Material and Methods
Intraoral Scanning
The Trios 3 intraoral scanner (3Shape; Copenhagen, Denmark) was used for the study. Before application, the scanner was calibrated according to the manufacturer’s instructions. A single dentist performed the intraoral scans at the Bundeswehr Central Hospital Koblenz, Germany. The scans were taken according to a scan path defined by the manufacturer and described in the instructions to ensure the quality and accuracy of the scans. The scan started in the mandible and proceeded continuously from the 3rd to the 4th quadrant, from the occlusal surfaces to the lingual and buccal/vestibular surfaces without interruption. In the maxilla, the path was continuous from the 2nd to the 1st quadrant, from the occlusal surfaces via the buccal/vestibular surfaces to the palatal surfaces, also without an intermediate stop. To map the occlusion of the jaws to each other, the maxilla and mandible were scanned in occlusion from the buccal side of the posterior teeth. The scans were done with as little overlap as possible to maintain accuracy and not overload the system with too much acquired data.

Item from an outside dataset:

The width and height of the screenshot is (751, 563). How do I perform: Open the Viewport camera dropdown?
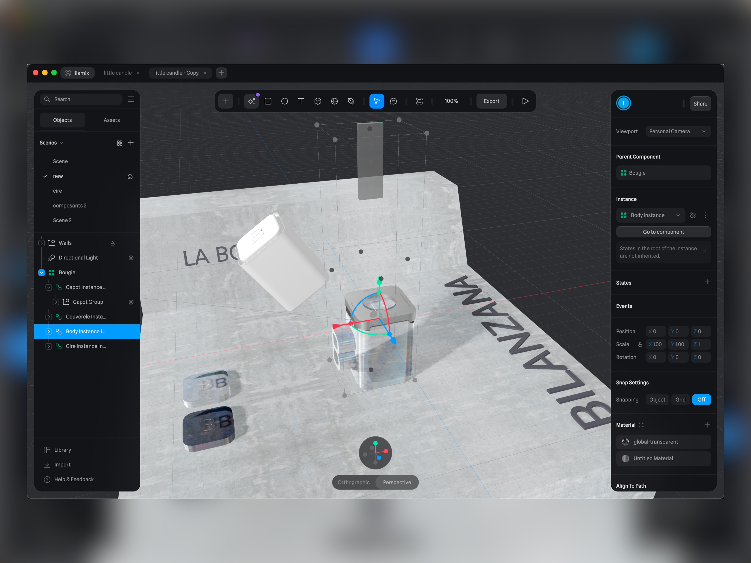[x=676, y=131]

Study Participants and Exclusion Criteria
Two consecutive digital scans of the maxilla and mandible of 20 subjects aged 18–58 years were captured using an intraoral scanner. Eleven of the subjects were female and nine were male, with ages ranging from 18 to 58 years.
Exclusion criteria for the subjects were:
severely altered soft tissueperiodontal attachment lossloss of Ramfjord teeth (16, 21, 24, 36, 41, 44)loss of central incisors in the maxilla and mandible.
Digital Workflow
The double scans of each subject were virtually matched by three different methods using the “OrthoAnalyzer” evaluation program (3Shape; Copenhagen, Denmark). The entire digital workflow for evaluating the intraoral double scans was divided into three parts: a) segmentation of the individual teeth and construction of a virtual sagittal plane on each Ramfjord tooth; b) application of three different matching methods to compare the digital models of the double scans; and c) evaluation of the digital models and measurements.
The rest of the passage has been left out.